LOGICAL and PHYSICAL DISK:
- Avg. Disk Write Queue Length (Should be less than 2)
- Avg. Disk Queue Length (Should not be higher then the number of spindles plus 2)
- Avg. Disk Read Queue Length (Should be less then 2)
- Avg. Disk Write Queue Length (Should be less then 2)
- Avg. Disk Read /sec (Should be under 20ms, if over 50ms indicates a serious bottleneck)
- Avg. Disk Write /sec (Manufacturer dependent)
PAGING FILE
% Usage (Should be below 1.0)
PROCESSOR
% Processor Time (Average between 15% - 20%)
PROCESS
Page File Bytes (First instance is Clearwell, for all other processes, the higher the more efficient >9GB)
SYSTEM
Processor Queue Length (Should not exceed 2 per CPU. Example, if the server contains 16 CPU's, the count should not exceed 32).
>
Memory bottlenecks:
- Page Reads/sec is HIGH: The reason this counter is high, memory page needed by the program is not located in the physical RAM.

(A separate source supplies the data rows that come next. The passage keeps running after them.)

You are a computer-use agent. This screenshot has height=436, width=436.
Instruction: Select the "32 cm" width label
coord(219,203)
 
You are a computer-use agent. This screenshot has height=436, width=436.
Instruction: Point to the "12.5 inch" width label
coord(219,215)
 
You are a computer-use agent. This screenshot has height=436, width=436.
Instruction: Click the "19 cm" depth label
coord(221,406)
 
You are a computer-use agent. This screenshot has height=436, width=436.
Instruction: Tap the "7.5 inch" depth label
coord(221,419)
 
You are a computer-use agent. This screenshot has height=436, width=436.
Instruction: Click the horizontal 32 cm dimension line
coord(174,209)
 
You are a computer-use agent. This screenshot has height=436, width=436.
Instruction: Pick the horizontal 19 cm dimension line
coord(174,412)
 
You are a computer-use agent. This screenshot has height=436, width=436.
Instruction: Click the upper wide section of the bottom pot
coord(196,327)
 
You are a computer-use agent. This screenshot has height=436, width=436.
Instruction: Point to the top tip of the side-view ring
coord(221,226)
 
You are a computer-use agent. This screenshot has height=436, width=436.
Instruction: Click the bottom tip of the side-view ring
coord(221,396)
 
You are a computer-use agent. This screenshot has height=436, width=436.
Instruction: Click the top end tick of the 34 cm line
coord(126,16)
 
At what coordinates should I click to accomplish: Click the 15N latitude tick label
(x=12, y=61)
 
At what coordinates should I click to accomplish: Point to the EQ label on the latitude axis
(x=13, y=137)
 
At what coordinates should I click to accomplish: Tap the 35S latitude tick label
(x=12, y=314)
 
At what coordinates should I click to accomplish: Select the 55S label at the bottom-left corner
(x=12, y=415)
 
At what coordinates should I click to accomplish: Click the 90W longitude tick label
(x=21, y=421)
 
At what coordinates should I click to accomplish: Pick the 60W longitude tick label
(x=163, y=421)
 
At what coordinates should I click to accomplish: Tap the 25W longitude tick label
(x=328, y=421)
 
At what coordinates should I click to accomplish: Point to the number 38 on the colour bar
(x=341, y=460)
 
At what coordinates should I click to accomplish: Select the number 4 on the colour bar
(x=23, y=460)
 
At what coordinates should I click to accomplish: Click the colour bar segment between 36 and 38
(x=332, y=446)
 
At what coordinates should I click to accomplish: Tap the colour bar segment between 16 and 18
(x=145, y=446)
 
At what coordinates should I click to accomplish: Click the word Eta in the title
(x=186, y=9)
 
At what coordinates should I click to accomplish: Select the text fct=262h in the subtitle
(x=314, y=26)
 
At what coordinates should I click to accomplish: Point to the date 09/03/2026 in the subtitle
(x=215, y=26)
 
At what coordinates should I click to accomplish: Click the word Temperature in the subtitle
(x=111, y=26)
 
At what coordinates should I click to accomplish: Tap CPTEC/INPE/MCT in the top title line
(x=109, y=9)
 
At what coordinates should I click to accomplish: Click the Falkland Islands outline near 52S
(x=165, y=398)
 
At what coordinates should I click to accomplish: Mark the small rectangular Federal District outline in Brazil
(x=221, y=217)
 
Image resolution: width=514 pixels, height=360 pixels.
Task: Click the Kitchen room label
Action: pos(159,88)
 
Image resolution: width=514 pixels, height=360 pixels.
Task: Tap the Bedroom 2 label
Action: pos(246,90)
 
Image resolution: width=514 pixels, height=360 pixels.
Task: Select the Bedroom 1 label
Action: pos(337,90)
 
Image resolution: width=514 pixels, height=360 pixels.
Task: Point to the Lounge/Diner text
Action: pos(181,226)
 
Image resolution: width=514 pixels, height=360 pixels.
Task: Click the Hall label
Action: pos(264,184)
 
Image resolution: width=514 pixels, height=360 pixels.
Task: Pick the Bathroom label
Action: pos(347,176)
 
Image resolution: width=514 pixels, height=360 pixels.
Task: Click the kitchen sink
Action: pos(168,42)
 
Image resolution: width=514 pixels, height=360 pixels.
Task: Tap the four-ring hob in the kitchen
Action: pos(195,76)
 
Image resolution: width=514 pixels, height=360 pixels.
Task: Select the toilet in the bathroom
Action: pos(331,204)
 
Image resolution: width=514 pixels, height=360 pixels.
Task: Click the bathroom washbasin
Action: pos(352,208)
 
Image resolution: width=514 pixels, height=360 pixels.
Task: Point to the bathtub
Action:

Recommendation: Increase the allotted RAM. Reserve and Lock the RAM allocated to the VM.
- Pages/sec is HIGH. This counter tracks the hard page faults (should not exceed 80). Microsoft states: If you have a high rate of page faults combined with a high rate of page reads then you may have an issue where you have insufficient RAM given the high rate of hard faults.
Recommendation: In this case we have both a very high Pages Input per second and a high Page Reads per second.
HDD bottlenecks: (Verify the issue is not a memory bottleneck first)
- Avg. Disk Read Queue Length and Avg. Disk Write Queue Length counts are both above 2. The HDD array is inadequate to handle the workload.
Recommendation: Add more or improved HDDs to the array.
- Avg. Disk Read Queue Length is low, but the Avg. Disk Write Queue Length is high ( >50 ), the Anti-Virus exclusions are not in place.
Recommendation: Apply the appropriate AV exclusions as outlined in the technical article: https://www.veritas.com/support/en_US/article.100013987
CPU bottlenecks:
- % Processor Time and Processor Queue Length are HIGH, the amount of CPU researches is not adequate for the job requested.
Recommendation: Add more CPUs to the environment.
- Processor Queue Length is HIGH with % Processor Time LOW.
Recommendation: Move the MySQL database to a remote server.